Parameters measured by mDIXON Quant and IVIM in HCC and HM were shown in Table 2. R2*, standard ADC, fast ADC_Mono, fast ADC_Bi, and fraction of fast ADC_ Bi showed significant difference between groups, whereas the others did not. The ROC analyses showed the diagnostic performance of R2*, standard ADC, fast ADC_Mono, fast ADC_Bi, and fraction of fast ADC_Bi in differentiating HCC from HM, with AUCs of 0.782, 0.712, 0.674, 0.669, and 0.677, respectively (Table 3). The AUC of mDIXON Quant (R2*), IVIM (standard ADC+fast ADC Mono+fast ADC_Bi+fraction of fast ADC_Bi), and the combination of mDIXON-Quant and IVIM parameters (R2*+standard ADC+fast ADC Mono+fast ADC_Bi+fraction of fast ADC_Bi) were 0.782, 0.739 and 0.834. The combination of mDIXON-quant and IVIM parameters shown the highest AUC value of 0.834 , and the diagnostic sensitivity and specificity were 71.1% and 88.6% respectively with a cut-off value of 0.607 (Table 4).

Discussion and Conclusion

R2* was thought to be closely related to local oxygen content. In our study, R2* was significantly higher for HCC than HM, of which the reason might be that HCC cells proliferated faster and needed more oxygen supply, plus numerous immature neovascularization, making HCC less oxygen supply. Our study demonstrated that IVIM could be applied to differentiate HCC from HM. In summary, mDIXON quant combined with IVIM imaging has great potential in differential diagnosis of HCC and HM.

Acknowledgements

No acknowledgement found.

References

1.Motola-Kuba D, Zamora-Valdés D, Uribe M et al. Hepatocellular carcinoma. An overview. Ann Hepatol, 2006, 5 (1): 16-24.

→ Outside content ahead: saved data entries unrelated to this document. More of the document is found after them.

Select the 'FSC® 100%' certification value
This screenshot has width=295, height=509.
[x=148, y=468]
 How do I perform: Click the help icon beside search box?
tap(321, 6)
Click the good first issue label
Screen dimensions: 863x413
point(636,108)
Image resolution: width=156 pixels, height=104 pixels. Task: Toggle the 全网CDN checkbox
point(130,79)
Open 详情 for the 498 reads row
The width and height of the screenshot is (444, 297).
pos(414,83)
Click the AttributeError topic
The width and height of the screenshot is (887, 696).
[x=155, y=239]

2.Thomassen I, van Gestel YR, Lemmens VE et al. Incidence, prognosis, and treatment options for patients with synchronous peritoneal carcinomatosis and liver metastases from colorectal origin. Dis. Colon Rectum, 2013, 56 (12): 1373-80.

3. Rajasekaran Rathnakumar G, Gupta A, John F et al. A case of gastric small cell carcinoma with metastases to bone and liver.J Gastrointest Oncol, 2019, 10 (5): 1027-1031.

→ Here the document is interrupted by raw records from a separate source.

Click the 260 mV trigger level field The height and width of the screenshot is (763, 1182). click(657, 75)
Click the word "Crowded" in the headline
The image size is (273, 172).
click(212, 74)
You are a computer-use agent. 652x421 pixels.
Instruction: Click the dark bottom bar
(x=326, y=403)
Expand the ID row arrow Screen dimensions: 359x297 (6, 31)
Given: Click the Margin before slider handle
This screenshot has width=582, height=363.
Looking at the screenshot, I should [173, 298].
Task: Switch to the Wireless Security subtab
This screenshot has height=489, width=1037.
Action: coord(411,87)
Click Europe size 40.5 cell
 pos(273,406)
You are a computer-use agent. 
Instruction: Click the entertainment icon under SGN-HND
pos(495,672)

4. Pacicco Thomas,Ratner Shayna,Xi Yin et al. Pelvic muscle size and myosteatosis: Relationship with age, gender, and obesity.[J] .Indian J Radiol Imaging, 2019, 29: 155-162.

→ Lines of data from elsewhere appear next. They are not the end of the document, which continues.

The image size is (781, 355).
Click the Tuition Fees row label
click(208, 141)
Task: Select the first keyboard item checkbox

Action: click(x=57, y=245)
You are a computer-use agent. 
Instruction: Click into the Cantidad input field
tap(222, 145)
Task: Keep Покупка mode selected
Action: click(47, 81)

5. Klauss M, Mayer P, Maier-Hein K et al. IVIM-diffusion-MRI for the differentiation of solid benign and malign hypervascular liver lesions-Evaluation with two different MR scanners. Eur J Radiol, 2016, 85 (7): 1289-94.

Figures

Table 1. Detailed scan parameters for all used sequences

Table 2. Comparison of mDIXON Quant and IVIM parameters between HCC and HM groups

Table 3. Diagnostic performances of mDIXON-Quant and IVIM parameters.

Table 4. Difference among AUC values of mDIXON-Quant, IVIM and their combination.


Figure 1. A 57-year-old male patient with HCC. Standard ADC (1a), slow ADC Mono (1b), fast ADC Mono (1c), fraction of fast ADC Mono (1d), slow ADC_Bi (1e), fast ADC_Bi (1f), fraction of fast ADC Bi (1g), FF (1h), and R2* (1i) images are showed.

Figure 2. A 51-year-old female patient with HM secondary to pancreatic cancer. Standard ADC (2a), slow ADC Mono (2b), fast ADC Mono (2c), fraction of fast ADC Mono (2d), slow ADC_Bi (2e), fast ADC_Bi (2f), fraction of fast ADC Bi (2g), FF (2h), and R2* (2i) images are showed.